Beschluss vom Finanzgericht Münster - 2 V 1478/21 F
Tenor
Der Antrag wird abgelehnt.
Die Antragsteller tragen die Kosten des Verfahrens.
Die Beschwerde wird zugelassen.
Gründe:
I.
1Zu entscheiden ist über einen Antrag auf Aussetzung der Vollziehung (AdV) hinsichtlich eines Bescheides über die gesonderte und einheitliche Feststellung nach § 18 Abs. 1 bis 3 Außensteuergesetz in der Fassung des Jahres 2016 (AStG) für das Feststellungsjahr 2016 (Feststellungsbescheid).

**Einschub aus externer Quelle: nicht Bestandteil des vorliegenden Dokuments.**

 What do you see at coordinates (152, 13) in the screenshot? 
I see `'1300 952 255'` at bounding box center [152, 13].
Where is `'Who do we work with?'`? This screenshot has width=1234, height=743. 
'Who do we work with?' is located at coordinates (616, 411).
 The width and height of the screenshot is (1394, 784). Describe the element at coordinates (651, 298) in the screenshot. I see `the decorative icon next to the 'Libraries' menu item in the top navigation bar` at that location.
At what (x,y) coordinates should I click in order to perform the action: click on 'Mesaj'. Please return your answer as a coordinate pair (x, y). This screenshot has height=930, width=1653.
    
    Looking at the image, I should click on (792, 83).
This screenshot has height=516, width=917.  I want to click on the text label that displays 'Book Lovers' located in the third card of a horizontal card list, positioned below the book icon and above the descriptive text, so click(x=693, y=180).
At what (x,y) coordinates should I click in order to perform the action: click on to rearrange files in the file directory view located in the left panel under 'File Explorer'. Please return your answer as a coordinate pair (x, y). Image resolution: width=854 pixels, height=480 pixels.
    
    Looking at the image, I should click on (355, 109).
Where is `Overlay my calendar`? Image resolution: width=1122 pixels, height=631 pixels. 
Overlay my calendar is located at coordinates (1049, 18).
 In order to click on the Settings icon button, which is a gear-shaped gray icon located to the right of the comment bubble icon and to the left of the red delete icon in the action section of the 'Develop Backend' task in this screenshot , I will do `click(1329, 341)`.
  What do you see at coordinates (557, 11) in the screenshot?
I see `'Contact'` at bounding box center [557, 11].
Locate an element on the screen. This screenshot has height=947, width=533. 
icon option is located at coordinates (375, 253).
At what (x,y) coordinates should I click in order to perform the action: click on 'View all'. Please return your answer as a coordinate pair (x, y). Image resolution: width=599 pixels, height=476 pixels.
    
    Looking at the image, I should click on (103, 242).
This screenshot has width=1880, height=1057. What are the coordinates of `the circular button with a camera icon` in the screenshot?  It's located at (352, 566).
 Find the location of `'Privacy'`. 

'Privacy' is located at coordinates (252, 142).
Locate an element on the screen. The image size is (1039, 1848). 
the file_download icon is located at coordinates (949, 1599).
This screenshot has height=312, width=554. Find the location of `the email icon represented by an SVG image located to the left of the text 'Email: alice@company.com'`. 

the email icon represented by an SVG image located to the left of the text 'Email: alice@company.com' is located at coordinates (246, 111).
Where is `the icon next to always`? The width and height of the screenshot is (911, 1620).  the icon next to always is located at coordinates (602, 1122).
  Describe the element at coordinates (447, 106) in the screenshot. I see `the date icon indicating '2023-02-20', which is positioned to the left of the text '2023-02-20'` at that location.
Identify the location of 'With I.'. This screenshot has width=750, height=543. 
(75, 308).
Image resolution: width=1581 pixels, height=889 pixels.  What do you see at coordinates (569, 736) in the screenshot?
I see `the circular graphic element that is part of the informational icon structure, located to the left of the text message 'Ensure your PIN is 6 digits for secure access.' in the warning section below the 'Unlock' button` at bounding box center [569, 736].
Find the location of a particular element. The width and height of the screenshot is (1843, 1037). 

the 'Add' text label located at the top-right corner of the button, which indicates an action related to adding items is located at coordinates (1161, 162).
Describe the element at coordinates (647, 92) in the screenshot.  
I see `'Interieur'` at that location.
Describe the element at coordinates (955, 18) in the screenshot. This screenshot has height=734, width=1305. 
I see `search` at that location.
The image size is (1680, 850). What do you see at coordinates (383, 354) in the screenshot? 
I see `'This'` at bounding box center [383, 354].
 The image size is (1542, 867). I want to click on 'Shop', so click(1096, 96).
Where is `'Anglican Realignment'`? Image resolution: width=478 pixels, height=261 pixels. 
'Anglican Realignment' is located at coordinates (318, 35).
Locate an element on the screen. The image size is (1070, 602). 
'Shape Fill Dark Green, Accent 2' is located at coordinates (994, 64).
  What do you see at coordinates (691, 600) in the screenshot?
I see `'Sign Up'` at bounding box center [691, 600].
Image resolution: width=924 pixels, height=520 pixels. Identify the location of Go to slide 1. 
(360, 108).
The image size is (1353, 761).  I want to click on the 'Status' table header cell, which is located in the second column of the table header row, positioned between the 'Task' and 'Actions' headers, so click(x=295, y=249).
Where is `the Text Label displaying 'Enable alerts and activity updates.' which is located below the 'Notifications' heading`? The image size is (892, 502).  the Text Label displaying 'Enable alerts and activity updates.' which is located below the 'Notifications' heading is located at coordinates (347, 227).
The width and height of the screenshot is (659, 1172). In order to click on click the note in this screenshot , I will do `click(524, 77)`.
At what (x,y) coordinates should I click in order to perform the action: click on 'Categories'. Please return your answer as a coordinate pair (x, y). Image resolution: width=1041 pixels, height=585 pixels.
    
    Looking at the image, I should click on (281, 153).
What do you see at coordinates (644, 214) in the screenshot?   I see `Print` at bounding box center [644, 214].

2Die Antragsteller zu 1. und 3. sowie der Rechtsvorgänger der Antragsteller zu 2., Herr HX, waren Gesellschafter der in Hongkong ansässigen J Ltd. (J), an deren Vermögen sie jeweils zu 1/3 beteiligt waren. Herr HX , der seinen Wohnsitz in I hatte, ist am xx.xx.2021 verstorben; ein Antrag auf Aussetzung des Verfahrens wurde nicht gestellt.
3Ausweislich einer in englischer Sprache vorliegenden Bilanz erzielte die J im Jahr 2016 einen Überschuss i.H.v. xxx HKD bzw. xxx €.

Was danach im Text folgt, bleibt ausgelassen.